───── Records provided ─────

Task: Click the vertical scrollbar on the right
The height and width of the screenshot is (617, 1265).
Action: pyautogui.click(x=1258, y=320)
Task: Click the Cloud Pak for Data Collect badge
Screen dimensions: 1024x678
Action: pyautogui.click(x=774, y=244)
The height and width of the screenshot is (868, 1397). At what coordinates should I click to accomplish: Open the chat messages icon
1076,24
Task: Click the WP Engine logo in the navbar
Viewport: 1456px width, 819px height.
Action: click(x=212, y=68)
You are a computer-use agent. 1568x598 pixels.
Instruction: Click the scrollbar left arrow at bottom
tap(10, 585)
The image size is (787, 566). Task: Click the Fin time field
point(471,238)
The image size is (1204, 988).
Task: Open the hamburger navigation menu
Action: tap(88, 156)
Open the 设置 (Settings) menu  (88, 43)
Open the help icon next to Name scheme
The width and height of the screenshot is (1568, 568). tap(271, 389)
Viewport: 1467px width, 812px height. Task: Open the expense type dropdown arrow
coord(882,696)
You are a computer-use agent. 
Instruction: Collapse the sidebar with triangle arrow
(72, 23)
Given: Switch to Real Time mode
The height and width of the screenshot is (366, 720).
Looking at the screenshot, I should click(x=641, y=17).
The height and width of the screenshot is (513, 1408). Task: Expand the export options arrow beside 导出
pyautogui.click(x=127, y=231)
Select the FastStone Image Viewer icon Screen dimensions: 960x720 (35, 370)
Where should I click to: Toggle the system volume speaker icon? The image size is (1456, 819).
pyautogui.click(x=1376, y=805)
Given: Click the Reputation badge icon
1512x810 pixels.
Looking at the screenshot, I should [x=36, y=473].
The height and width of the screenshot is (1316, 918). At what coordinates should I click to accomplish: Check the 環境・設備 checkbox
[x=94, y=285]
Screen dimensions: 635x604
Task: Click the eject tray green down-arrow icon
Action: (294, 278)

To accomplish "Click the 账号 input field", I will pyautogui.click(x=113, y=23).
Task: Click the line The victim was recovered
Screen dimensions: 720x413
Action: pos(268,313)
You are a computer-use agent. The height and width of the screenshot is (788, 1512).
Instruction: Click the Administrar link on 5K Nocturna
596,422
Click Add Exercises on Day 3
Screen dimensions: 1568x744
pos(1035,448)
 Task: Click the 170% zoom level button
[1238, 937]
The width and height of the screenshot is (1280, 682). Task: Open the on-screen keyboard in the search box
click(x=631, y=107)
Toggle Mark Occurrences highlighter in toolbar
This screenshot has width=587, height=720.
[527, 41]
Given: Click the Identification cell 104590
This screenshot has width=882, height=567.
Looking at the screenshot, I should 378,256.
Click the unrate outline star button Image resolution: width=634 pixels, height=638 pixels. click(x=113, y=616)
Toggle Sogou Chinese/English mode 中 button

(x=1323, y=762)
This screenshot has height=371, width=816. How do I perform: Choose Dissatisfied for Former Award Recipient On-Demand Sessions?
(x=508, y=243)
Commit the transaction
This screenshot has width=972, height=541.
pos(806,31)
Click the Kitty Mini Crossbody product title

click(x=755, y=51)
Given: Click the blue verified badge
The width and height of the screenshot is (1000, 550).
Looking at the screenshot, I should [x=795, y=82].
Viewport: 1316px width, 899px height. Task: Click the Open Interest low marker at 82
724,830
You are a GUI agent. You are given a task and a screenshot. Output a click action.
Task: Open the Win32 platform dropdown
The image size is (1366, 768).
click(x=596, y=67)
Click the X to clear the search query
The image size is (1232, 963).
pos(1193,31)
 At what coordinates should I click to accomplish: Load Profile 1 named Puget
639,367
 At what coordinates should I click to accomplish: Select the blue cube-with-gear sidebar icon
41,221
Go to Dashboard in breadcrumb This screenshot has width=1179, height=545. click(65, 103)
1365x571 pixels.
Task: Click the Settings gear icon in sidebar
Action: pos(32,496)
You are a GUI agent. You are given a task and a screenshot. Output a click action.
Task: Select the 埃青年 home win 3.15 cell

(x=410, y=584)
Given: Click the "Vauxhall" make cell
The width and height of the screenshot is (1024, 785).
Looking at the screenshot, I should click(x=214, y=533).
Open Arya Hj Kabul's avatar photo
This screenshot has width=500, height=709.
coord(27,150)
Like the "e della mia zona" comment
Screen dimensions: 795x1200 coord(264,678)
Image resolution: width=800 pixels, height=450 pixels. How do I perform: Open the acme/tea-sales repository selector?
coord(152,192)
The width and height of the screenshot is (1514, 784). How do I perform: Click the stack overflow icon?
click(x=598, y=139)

─────

_Problem description_: Reproduce all the records above, substituting "screen-control agent" for each occurrence of "computer-use agent" and leaving everything else unchanged.

_Worked answer_:
Task: Click the vertical scrollbar on the right
The height and width of the screenshot is (617, 1265).
Action: pyautogui.click(x=1258, y=320)
Task: Click the Cloud Pak for Data Collect badge
Screen dimensions: 1024x678
Action: pyautogui.click(x=774, y=244)
The height and width of the screenshot is (868, 1397). At what coordinates should I click to accomplish: Open the chat messages icon
1076,24
Task: Click the WP Engine logo in the navbar
Viewport: 1456px width, 819px height.
Action: click(x=212, y=68)
You are a screen-control agent. 1568x598 pixels.
Instruction: Click the scrollbar left arrow at bottom
tap(10, 585)
The image size is (787, 566). Task: Click the Fin time field
point(471,238)
The image size is (1204, 988).
Task: Open the hamburger navigation menu
Action: tap(88, 156)
Open the 设置 (Settings) menu  (88, 43)
Open the help icon next to Name scheme
The width and height of the screenshot is (1568, 568). tap(271, 389)
Viewport: 1467px width, 812px height. Task: Open the expense type dropdown arrow
coord(882,696)
You are a screen-control agent. 
Instruction: Collapse the sidebar with triangle arrow
(72, 23)
Given: Switch to Real Time mode
The height and width of the screenshot is (366, 720).
Looking at the screenshot, I should click(x=641, y=17).
The height and width of the screenshot is (513, 1408). Task: Expand the export options arrow beside 导出
pyautogui.click(x=127, y=231)
Select the FastStone Image Viewer icon Screen dimensions: 960x720 (35, 370)
Where should I click to: Toggle the system volume speaker icon? The image size is (1456, 819).
pyautogui.click(x=1376, y=805)
Given: Click the Reputation badge icon
1512x810 pixels.
Looking at the screenshot, I should [x=36, y=473].
The height and width of the screenshot is (1316, 918). At what coordinates should I click to accomplish: Check the 環境・設備 checkbox
[x=94, y=285]
Screen dimensions: 635x604
Task: Click the eject tray green down-arrow icon
Action: (294, 278)

To accomplish "Click the 账号 input field", I will pyautogui.click(x=113, y=23).
Task: Click the line The victim was recovered
Screen dimensions: 720x413
Action: pos(268,313)
You are a screen-control agent. The height and width of the screenshot is (788, 1512).
Instruction: Click the Administrar link on 5K Nocturna
596,422
Click Add Exercises on Day 3
Screen dimensions: 1568x744
pos(1035,448)
 Task: Click the 170% zoom level button
[1238, 937]
The width and height of the screenshot is (1280, 682). Task: Open the on-screen keyboard in the search box
click(x=631, y=107)
Toggle Mark Occurrences highlighter in toolbar
This screenshot has width=587, height=720.
[527, 41]
Given: Click the Identification cell 104590
This screenshot has width=882, height=567.
Looking at the screenshot, I should 378,256.
Click the unrate outline star button Image resolution: width=634 pixels, height=638 pixels. click(x=113, y=616)
Toggle Sogou Chinese/English mode 中 button

(x=1323, y=762)
This screenshot has height=371, width=816. How do I perform: Choose Dissatisfied for Former Award Recipient On-Demand Sessions?
(x=508, y=243)
Commit the transaction
This screenshot has width=972, height=541.
pos(806,31)
Click the Kitty Mini Crossbody product title

click(x=755, y=51)
Given: Click the blue verified badge
The width and height of the screenshot is (1000, 550).
Looking at the screenshot, I should [x=795, y=82].
Viewport: 1316px width, 899px height. Task: Click the Open Interest low marker at 82
724,830
You are a GUI agent. You are given a task and a screenshot. Output a click action.
Task: Open the Win32 platform dropdown
The image size is (1366, 768).
click(x=596, y=67)
Click the X to clear the search query
The image size is (1232, 963).
pos(1193,31)
 At what coordinates should I click to accomplish: Load Profile 1 named Puget
639,367
 At what coordinates should I click to accomplish: Select the blue cube-with-gear sidebar icon
41,221
Go to Dashboard in breadcrumb This screenshot has width=1179, height=545. click(65, 103)
1365x571 pixels.
Task: Click the Settings gear icon in sidebar
Action: pos(32,496)
You are a GUI agent. You are given a task and a screenshot. Output a click action.
Task: Select the 埃青年 home win 3.15 cell

(x=410, y=584)
Given: Click the "Vauxhall" make cell
The width and height of the screenshot is (1024, 785).
Looking at the screenshot, I should click(x=214, y=533).
Open Arya Hj Kabul's avatar photo
This screenshot has width=500, height=709.
coord(27,150)
Like the "e della mia zona" comment
Screen dimensions: 795x1200 coord(264,678)
Image resolution: width=800 pixels, height=450 pixels. How do I perform: Open the acme/tea-sales repository selector?
coord(152,192)
The width and height of the screenshot is (1514, 784). How do I perform: Click the stack overflow icon?
click(x=598, y=139)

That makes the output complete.